Difficile de coucher sa vie sur le papier et d'aborder l'intime. Pourtant, pour son deuxième album, après le touchant Ne m'oublie pas dédiée à sa grand-mère atteinte d'Alzheimer, l'autrice belge se livre sur un thème fort : le vaginisme. Sur un sujet rarement abordé, encore moins dans le neuvième Art, Alix Garin décrit un trouble sexuel qui frappe énormément de femmes. Avec beaucoup de pudeur et de sincérité, elle va retracer son parcours, de l'apparition de sa maladie à sa guérison. Cette pudeur se traduit en premier lieu par le graphisme de l'artiste. Un trait rond et expressif, de grandes cases et un découpage simple et fluide, ponctué de quelques trouvailles pour exprimer la douleur, l'effroi ou l'incompréhension qui la saisissent.
Cette pudeur se retrouve ensuite dans la description même de son cheminement, qui ne sera pas de tout repos. D'abord, la stupeur et le silence ; devant les injonctions de la société et de la norme « couple », il devient difficile d'exprimer ce qui lui arrive et de mettre sa vie sexuelle en pause. Même si elle en parle à Lucas, Alix se sent obligée de subir, sans se plaindre, et continue de coucher avec lui malgré la douleur. En parallèle, elle se heurte à l'incompréhension du corps médical, du moins au début. Pharmacien, gynécologue, sexologue, aucun des spécialistes consultés ne comprend ce qui lui arrive. Puis, enfin, la bonne interlocutrice, dénichée presque par hasard, pour mettre des mots sur ses maux. En décrivant ainsi ce qu'elle traverse, l'autrice livre son quotidien sans fard et sans faux-semblant. Ses doutes, ses choix, son courage évidemment. Une manière d'exorciser ce qui lui est arrivé et de témoigner, pour que cela serve à d'autres quel que soit leur genre.

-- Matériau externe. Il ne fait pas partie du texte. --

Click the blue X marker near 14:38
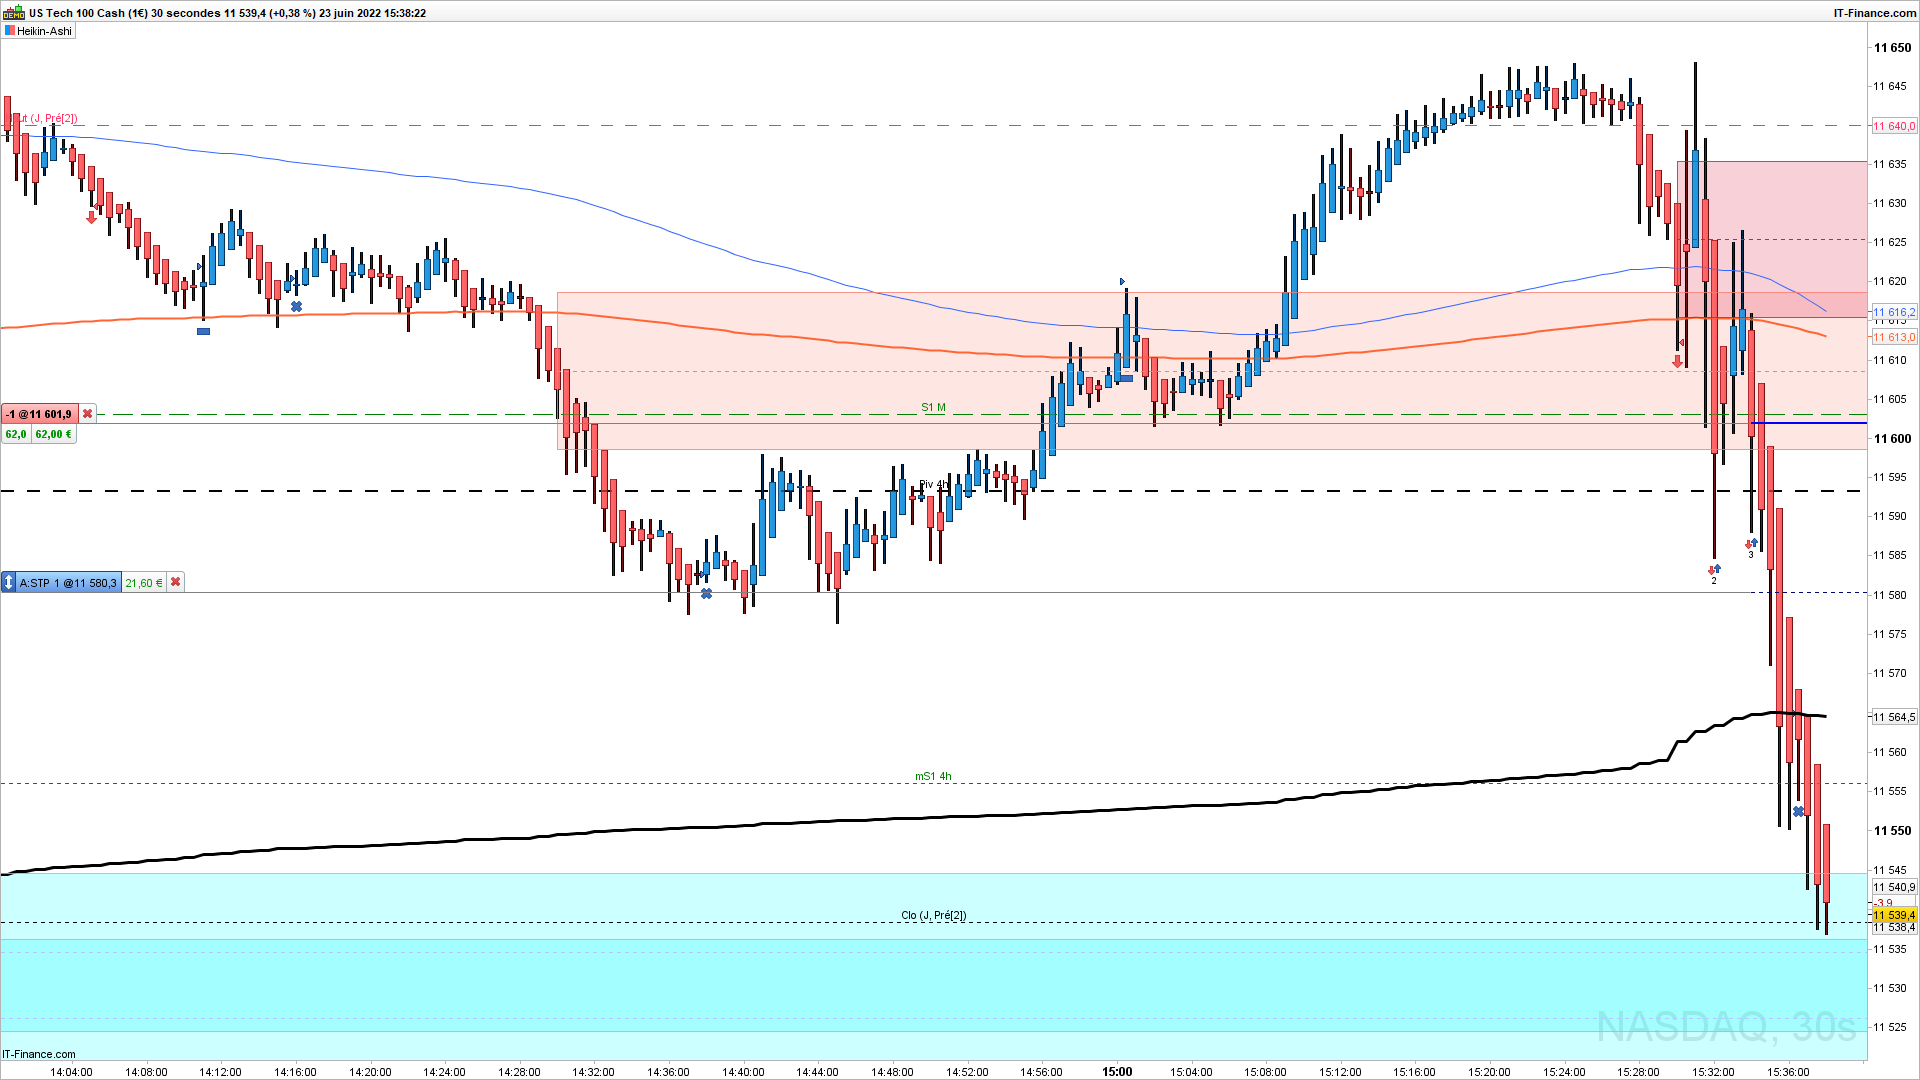 tap(706, 594)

Catharsis et témoignage, Impénétrable est aussi et surtout une ode à l'amour. L'amour de soi, mais également celui d'un couple qui a décidé de s'écouter, d'écouter l'autre pour avancer et construire sa propre relation sans se soucier des normes imposées et du regard des autres. Pour mieux se connaître et mieux s'aimer.
A travers son témoignage, l'autrice nous plonge dans son parcours, entre errance médicale, et relation à soi, aux autres, au couple et à la sexualité. On suit son histoire sans pouvoir poser la BD, car à travers ce parcours très intime et personnel, et même si on n'est pas concerné par le vaginisme, les échos à notre propre vie sont nombreux. La justesse du ton, du rythme, des couleurs mettent vraiment en valeur son récit.
L'autrice avait déjà réalisé une magnifique BD sur la vieillesse avec Ne m'oublie pas, elle continue de casser les tabous et nous parler de quotidien avec délicatesse et humour.